Pair Corralation between II Group and Bluebik Group
Assuming the 90 days trading horizon II Group Public is expected to under-perform the Bluebik Group. In addition to that, II Group is 1.72 times more volatile than Bluebik Group PCL. It trades about -0.15 of its total potential returns per unit of risk. Bluebik Group PCL is currently generating about 0.01 per unit of volatility. If you would invest 4,000 in Bluebik Group PCL on September 26, 2024 and sell it today you would earn a total of 0.00 from holding Bluebik Group PCL or generate 0.0% return on investment over 90 days.
Time Period | 3 Months [change] |
Direction | Moves Against |
Strength | Very Weak |
Accuracy | 100.0% |
Values | Daily Returns |
II Group Public vs. Bluebik Group PCL
Performance |
Timeline |
II Group Public |
Bluebik Group PCL |
II Group and Bluebik Group Volatility Contrast
Predicted Return Density |
Returns |
Pair Trading with II Group and Bluebik Group
The main advantage of trading using opposite II Group and Bluebik Group positions is that it hedges away some unsystematic risk. Because of two separate transactions, even if II Group position performs unexpectedly, Bluebik Group can make up some of the losses. Pair trading also minimizes risk from directional movements in the market. For example, if an entire industry or sector drops because of unexpected headlines, the short position in Bluebik Group will offset losses from the drop in Bluebik Group's long position.II Group vs. Delta Electronics Public | II Group vs. Delta Electronics Public | II Group vs. Airports of Thailand | II Group vs.

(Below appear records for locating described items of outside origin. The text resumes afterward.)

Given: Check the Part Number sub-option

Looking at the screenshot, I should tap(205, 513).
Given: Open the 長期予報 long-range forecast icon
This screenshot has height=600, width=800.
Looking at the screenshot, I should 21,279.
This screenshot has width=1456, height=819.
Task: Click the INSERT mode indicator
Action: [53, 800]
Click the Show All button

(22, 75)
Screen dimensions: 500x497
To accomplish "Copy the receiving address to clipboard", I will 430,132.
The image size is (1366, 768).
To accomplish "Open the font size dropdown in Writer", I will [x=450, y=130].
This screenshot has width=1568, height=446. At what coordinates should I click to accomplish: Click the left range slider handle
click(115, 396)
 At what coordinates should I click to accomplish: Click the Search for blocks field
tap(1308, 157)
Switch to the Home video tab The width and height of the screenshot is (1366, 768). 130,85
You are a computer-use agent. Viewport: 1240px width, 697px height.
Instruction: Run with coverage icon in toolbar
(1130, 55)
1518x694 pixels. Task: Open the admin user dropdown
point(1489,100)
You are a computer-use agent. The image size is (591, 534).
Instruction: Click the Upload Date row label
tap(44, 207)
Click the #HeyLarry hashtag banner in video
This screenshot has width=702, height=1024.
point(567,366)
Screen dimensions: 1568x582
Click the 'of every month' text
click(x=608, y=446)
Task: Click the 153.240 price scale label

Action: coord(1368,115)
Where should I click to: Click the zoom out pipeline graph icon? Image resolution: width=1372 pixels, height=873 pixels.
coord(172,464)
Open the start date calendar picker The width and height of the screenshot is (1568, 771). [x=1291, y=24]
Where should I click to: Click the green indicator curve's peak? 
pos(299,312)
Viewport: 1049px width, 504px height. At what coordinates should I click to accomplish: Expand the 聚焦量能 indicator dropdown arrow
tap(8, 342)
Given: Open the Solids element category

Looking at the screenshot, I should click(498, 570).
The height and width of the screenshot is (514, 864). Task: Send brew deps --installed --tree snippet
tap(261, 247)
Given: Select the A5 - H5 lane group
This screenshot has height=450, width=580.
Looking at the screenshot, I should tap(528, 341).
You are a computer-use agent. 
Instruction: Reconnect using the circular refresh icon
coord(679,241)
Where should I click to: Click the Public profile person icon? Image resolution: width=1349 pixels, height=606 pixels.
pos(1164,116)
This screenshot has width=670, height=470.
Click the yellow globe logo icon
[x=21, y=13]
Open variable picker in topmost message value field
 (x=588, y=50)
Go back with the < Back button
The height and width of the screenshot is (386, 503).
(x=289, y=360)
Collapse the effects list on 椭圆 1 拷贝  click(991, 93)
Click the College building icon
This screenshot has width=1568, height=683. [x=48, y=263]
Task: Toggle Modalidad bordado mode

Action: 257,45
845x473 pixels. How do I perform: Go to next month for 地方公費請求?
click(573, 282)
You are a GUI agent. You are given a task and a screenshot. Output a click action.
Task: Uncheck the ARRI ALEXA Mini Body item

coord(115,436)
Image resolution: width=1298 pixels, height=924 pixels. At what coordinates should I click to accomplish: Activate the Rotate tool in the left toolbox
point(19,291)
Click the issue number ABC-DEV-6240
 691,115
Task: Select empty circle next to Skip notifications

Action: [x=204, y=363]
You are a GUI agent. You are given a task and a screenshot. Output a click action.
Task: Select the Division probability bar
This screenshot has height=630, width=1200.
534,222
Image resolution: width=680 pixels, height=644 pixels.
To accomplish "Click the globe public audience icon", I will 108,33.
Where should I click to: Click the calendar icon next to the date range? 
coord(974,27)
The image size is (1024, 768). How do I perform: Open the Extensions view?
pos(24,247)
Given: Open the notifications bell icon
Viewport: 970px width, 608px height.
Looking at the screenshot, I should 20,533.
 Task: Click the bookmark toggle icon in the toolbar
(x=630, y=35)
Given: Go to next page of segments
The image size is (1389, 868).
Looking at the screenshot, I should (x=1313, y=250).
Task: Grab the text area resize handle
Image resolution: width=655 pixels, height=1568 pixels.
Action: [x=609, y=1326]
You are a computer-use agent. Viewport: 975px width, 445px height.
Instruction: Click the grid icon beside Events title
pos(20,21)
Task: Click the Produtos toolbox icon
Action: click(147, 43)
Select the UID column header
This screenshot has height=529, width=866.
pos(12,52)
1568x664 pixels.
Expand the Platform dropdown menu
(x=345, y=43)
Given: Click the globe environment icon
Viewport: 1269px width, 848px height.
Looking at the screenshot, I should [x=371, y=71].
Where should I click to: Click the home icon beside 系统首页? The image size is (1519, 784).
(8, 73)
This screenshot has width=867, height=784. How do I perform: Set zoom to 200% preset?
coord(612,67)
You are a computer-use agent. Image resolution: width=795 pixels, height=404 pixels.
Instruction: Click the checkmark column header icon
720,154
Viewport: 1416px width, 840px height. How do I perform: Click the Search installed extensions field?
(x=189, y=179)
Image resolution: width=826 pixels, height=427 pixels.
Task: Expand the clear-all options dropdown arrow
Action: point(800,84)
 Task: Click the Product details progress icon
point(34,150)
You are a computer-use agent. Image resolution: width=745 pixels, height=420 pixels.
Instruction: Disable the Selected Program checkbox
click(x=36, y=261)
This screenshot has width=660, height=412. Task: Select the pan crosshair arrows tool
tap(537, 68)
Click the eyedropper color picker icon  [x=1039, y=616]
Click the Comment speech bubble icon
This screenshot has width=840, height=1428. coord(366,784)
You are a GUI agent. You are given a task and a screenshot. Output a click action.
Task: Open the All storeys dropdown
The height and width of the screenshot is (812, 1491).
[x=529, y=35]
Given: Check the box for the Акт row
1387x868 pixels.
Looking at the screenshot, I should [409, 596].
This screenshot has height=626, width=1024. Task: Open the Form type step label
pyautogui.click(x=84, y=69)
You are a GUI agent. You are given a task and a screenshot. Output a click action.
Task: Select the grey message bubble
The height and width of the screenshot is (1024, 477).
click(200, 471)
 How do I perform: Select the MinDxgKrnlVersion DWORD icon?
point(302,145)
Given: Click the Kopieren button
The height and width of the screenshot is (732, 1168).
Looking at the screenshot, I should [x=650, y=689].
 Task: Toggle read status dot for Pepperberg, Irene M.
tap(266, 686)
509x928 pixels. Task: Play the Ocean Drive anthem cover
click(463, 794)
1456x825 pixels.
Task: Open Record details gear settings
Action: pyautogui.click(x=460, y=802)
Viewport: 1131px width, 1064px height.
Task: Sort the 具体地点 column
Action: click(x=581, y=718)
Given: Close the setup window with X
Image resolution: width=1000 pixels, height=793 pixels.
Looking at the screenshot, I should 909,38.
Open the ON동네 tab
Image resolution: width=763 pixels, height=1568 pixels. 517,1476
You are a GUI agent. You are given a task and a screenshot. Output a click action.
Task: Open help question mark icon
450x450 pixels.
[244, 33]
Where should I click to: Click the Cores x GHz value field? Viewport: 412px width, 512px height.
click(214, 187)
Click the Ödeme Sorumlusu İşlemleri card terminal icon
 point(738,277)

Airports of Thailand |
Bluebik Group vs. Delta Electronics Public | Bluebik Group vs. Delta Electronics Public | Bluebik Group vs. Airports of Thailand | Bluebik Group vs. Airports of Thailand |
Check out your portfolio center.Note that this page's information should be used as a complementary analysis to find the right mix of equity instruments to add to your existing portfolios or create a brand new portfolio. You can also try the Performance Analysis module to check effects of mean-variance optimization against your current asset allocation.